—(1) Where an application for a patent for an invention is published, then, subject to this section, the applicant shall have, as from the publication and until the grant of the patent, the same right as he would have had, if the patent had been granted on the date of the publication of the application, to bring proceedings in the court or before the Registrar for damages in respect of any act which would have infringed the patent.
(2) References in sections 66 to 69 and 73 to 75 to a patent and the proprietor of a patent shall be respectively construed as including references to any such application and the applicant, and references to a patent being in force, being granted, being valid or existing shall be construed accordingly.
(3) The applicant shall be entitled to bring proceedings by virtue of this section in respect of any act only —
after the patent has been granted; and
if the act would, if the patent had been granted on the date of the publication of the application, have infringed not only the patent, but also the claims (as interpreted by the description and any drawings referred to in the description or claims) in the form in which they were contained in the application immediately before the preparations for its publication were completed by the Registry.

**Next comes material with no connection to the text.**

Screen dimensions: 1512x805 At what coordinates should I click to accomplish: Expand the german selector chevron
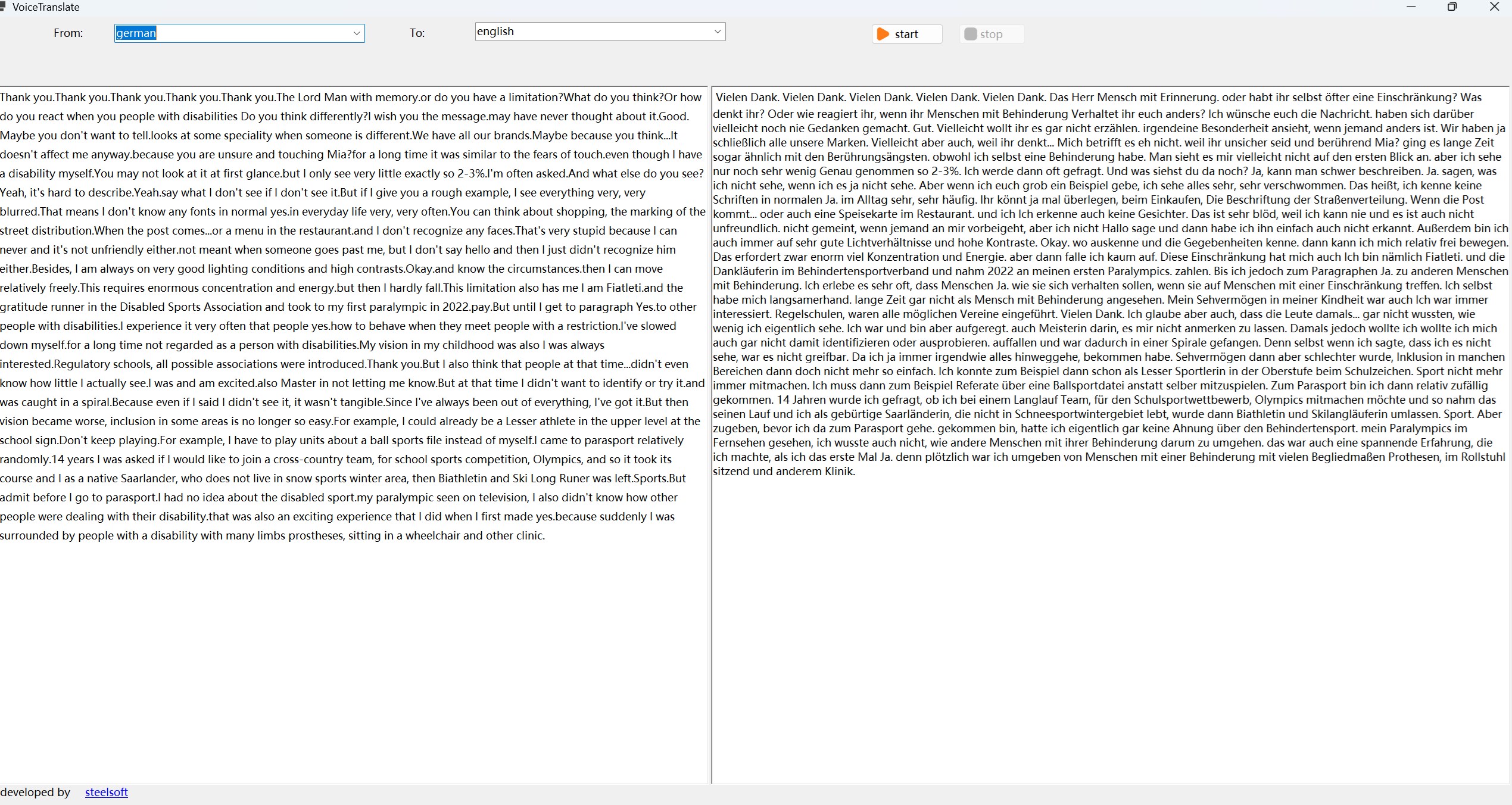pyautogui.click(x=356, y=33)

(4) Section 69(3) and (4) shall not apply to an infringement of the rights conferred by this section but in considering the amount of any damages for such an infringement, the court or the Registrar shall consider whether or not it would have been reasonable to expect, from a consideration of the application as published under section 27, that a patent would be granted conferring on the proprietor of the patent protection from an act of the same description as that found to infringe those rights, and if the court or the Registrar finds that it would not have been reasonable, it or he shall reduce the damages to such an amount as it or he thinks just.